Start of RECORD SET
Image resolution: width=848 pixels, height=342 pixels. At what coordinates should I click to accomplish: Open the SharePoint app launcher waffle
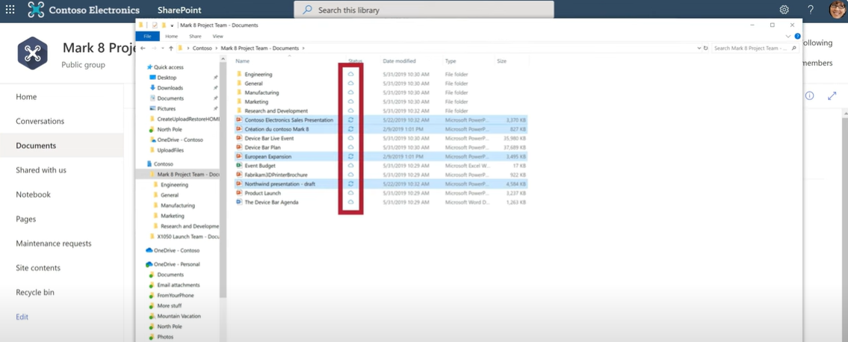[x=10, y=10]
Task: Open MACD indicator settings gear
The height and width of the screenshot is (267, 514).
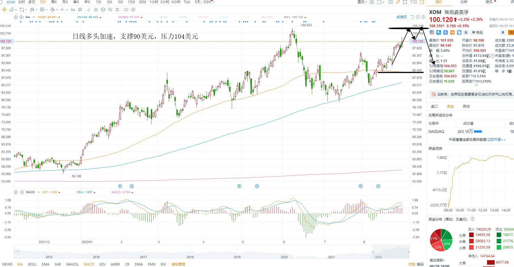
End of RECORD SET
Start of RECORD SET
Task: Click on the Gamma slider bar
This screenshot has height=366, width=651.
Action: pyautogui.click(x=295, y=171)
End of RECORD SET
Start of RECORD SET
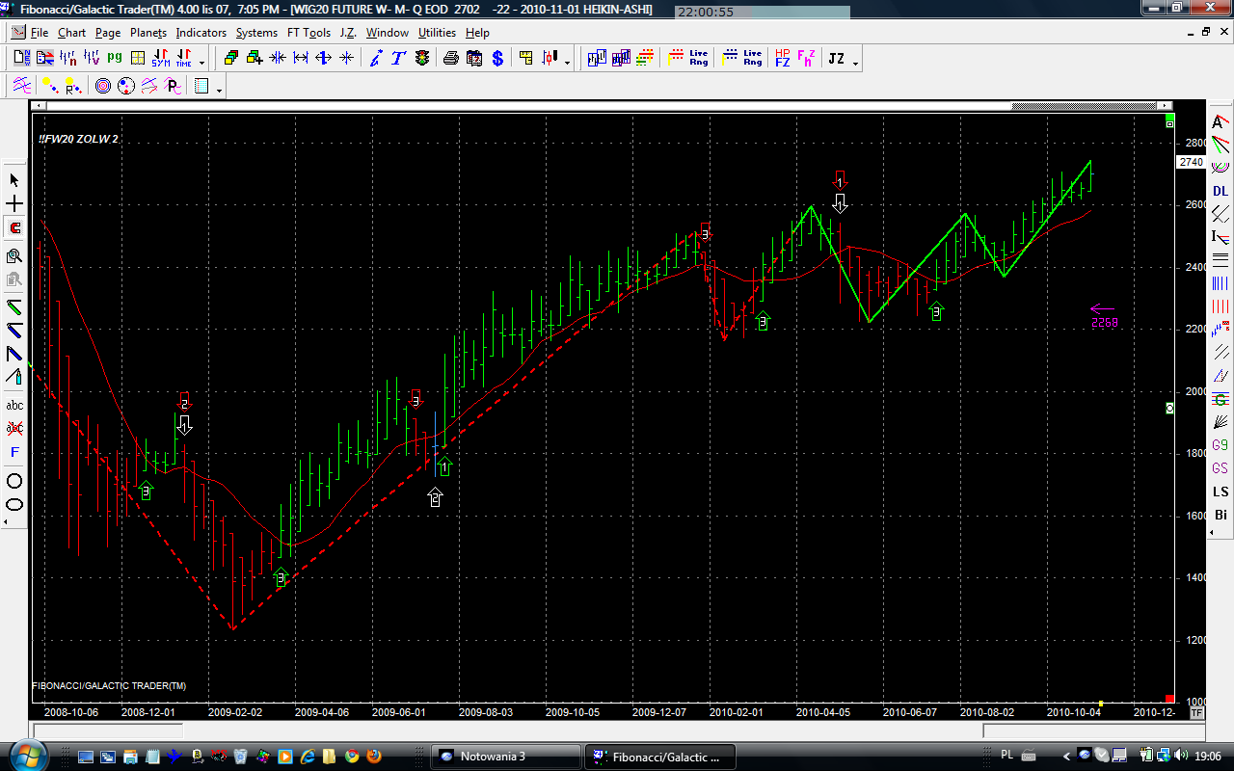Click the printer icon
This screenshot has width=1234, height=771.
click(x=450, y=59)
End of RECORD SET
# INSTRUCTIONS TO FOLLOW
Look through the entries above for the word "Task". Copy every line where it shows up.

# RESULT OF THIS EXERCISE
Task: Open MACD indicator settings gear
Task: Click on the Gamma slider bar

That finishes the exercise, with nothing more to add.